In a previous post I said that economics is a "non-linear" discipline, in the "Artsie" sense of that word. Most (all?) economic models involve simultaneous causation. They don't say that A causes B causes C causes D in a "linear" (Artsie sense) sequence like billiard balls. Instead they say that Price and Quantity are co-determined simultaneously by supply and demand. Or by Production Possibilities Frontier and Indifference curves. Or by IS and LM. Etc. There's always two (or more) curves crossing or kissing. Or always two (or more) equations being solved simultaneously for the solution.

Only in special cases, usually limiting cases or "degenerate" cases, can we sometimes avoid simultaneity. For example, if the supply curve is perfectly elastic, and the demand curve is perfectly inelastic, then everything is "linear": supply determines price, and demand determines quantity; price does not affect quantity, and quantity does not affect price. "Linear" causation is the exception. Simultaneous causation is the rule.

Economists never argue whether investment causes saving or saving causes investment. (OK, most economists don't). Most economists see this as a false dichotomy.

Economics, as we now know it, is that way. But does it have to be that way? I think it does. This post explains why I believe that.

Economics is about human interaction. Yes, it's about other things as well, but it is about human interaction. And yes, other social sciences are about human interaction too (and I would be interested to hear if sociologists and political scientists think the same way), but economics is too.

I am trying to think of the model of human interaction that is the simplest possible model, and the most fundamental possible model. What is the "Ur-model" of all models of human interaction? I can think of two, and I'm going to talk about them both. The two models are almost the same, and differ in only one respect. [I'm looking at Nash Equilibrium, comparing the "simultaneous" with the "sequential" version of the same game.]

There are two players, call them Adam and Betty. Adam and Betty have one move each, then the game ends. Adam's payoff (profit, utility, whatever) depends both on what he does (he picks a number of apples "a") and on what Betty does (she picks a number of bananas "b"). Same for Betty. Both Adam and Betty know everything about the game (it's "common knowledge").

▶ [YOUR GOAL] Please carry on the post about simultaneous causation in economics from its last sentence.

▶ [DATA SECTION]

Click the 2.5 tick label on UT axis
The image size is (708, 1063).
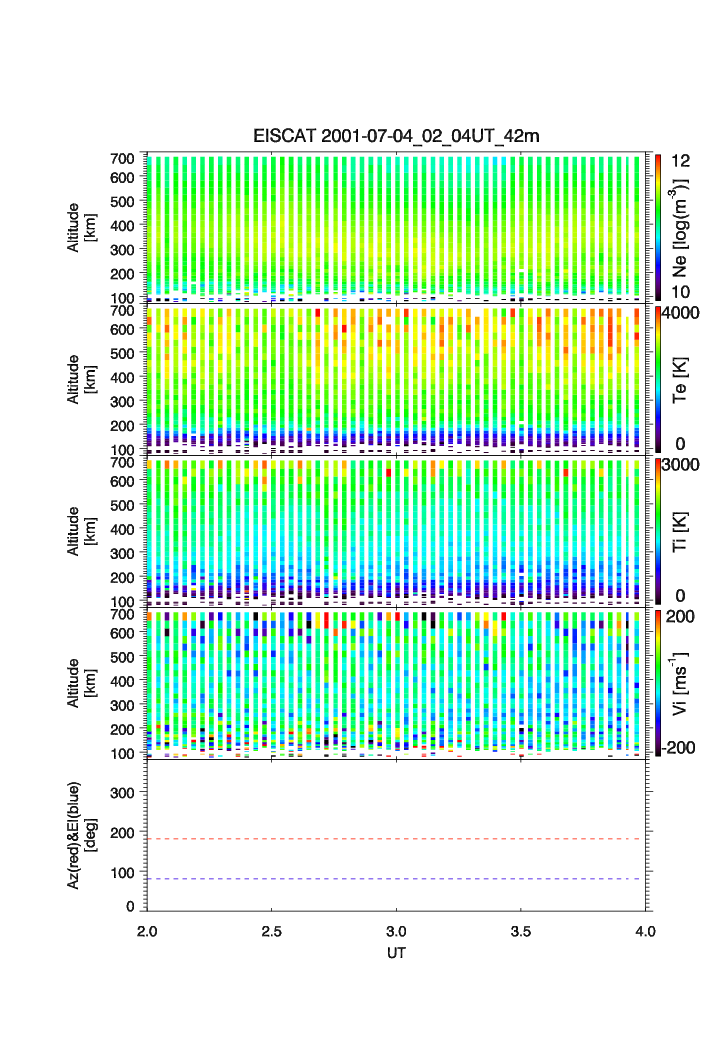272,930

▶ [RESULT OF THE TASK]
Here's where the two models differ:

1. In the "Cournot" model, Adam makes his move before observing Betty's move; and Betty makes her move before observing Adam's move.

2. In the "Stackelberg" model, Adam makes his move before observing Betty's move; and Betty makes her move after observing Adam's move.

We sometimes say that in the Cournot game Adam and Betty have to make their moves "at the same time", or "simultaneously". But that isn't strictly accurate. Betty might choose how many bananas to pick before or after Adam has already picked his apples. But if she doesn't observe how many apples Adam has picked, until after she has already picked her bananas, it makes no difference.

Here is how economists (and game theorists) would (usually) solve those two models.

1. In the "Cournot" model, we solve for Adam's reaction function, which tells us how many apples he would pick ("a") to maximise his payoff as a function of how many bananas he expects Betty to pick ("b"). The reaction function is an equation like a=A(b). We do the same for Betty, and get an equation like b=B(a). We then solve the two reaction functions like simultaneous equations for the Nash Equilibrium. Graphically, the Nash Equilibrium is where the two curves cross.

In the Cournot model, it doesn't make sense to ask whether a determines b or b determines a. Both are co-determined simultaneously by the two player's reaction functions, which are in turn determined by the payoff matrix and the structure of the game. Only in degenerate cases, where one reaction function is vertical and the other is horizontal (so each player has a "dominant strategy" that is best for him regardless of what she picks) can we ignore simultaneity.

2. In the "Stackelberg" model, we solve for Betty's reaction function b=B(a) as before. We then find that point on Betty's reaction function that maximises the payoff to Adam. Graphically, the  equilibrium is the point where Betty's reaction function is a tangent to Adam's highest Indifference Curve. It's a little bit more complicated than finding the point where two curves cross, because we need to draw lots of curves for Adam, to make sure we have found the right one for the tangency point.

In the Stackelberg model, it is very tempting to say that Adam's choice determines Betty's choice, but not vice versa. Tempting, but wrong. If Betty had different preferences, or a different productivity on growing bananas, her reaction function would be different, and Adam's choice would have been different too. Even though he moves first, and Betty gets to observe Adam's choice before making her choice, Adam's choice is determined, in part, by his knowledge of how Betty will choose, and especially, by Adam's knowledge of how Betty would choose differently if he were to choose differently.

These are the lessons I draw from these two models:

First, it doesn't matter who moves "first" in calendar time. What matters is who gets to observe the other's choice before making her choice. That's what affects the equilibrium.

Second, In both games, her expectation (or observation) of his choice will affect her choice, and his expectation of her choice will affect his choice. Both games are "simultaneous" in the sense of mutual co-determination. You cannot explain Adam's choice without explaining how Betty will choose, even if Adam chooses first.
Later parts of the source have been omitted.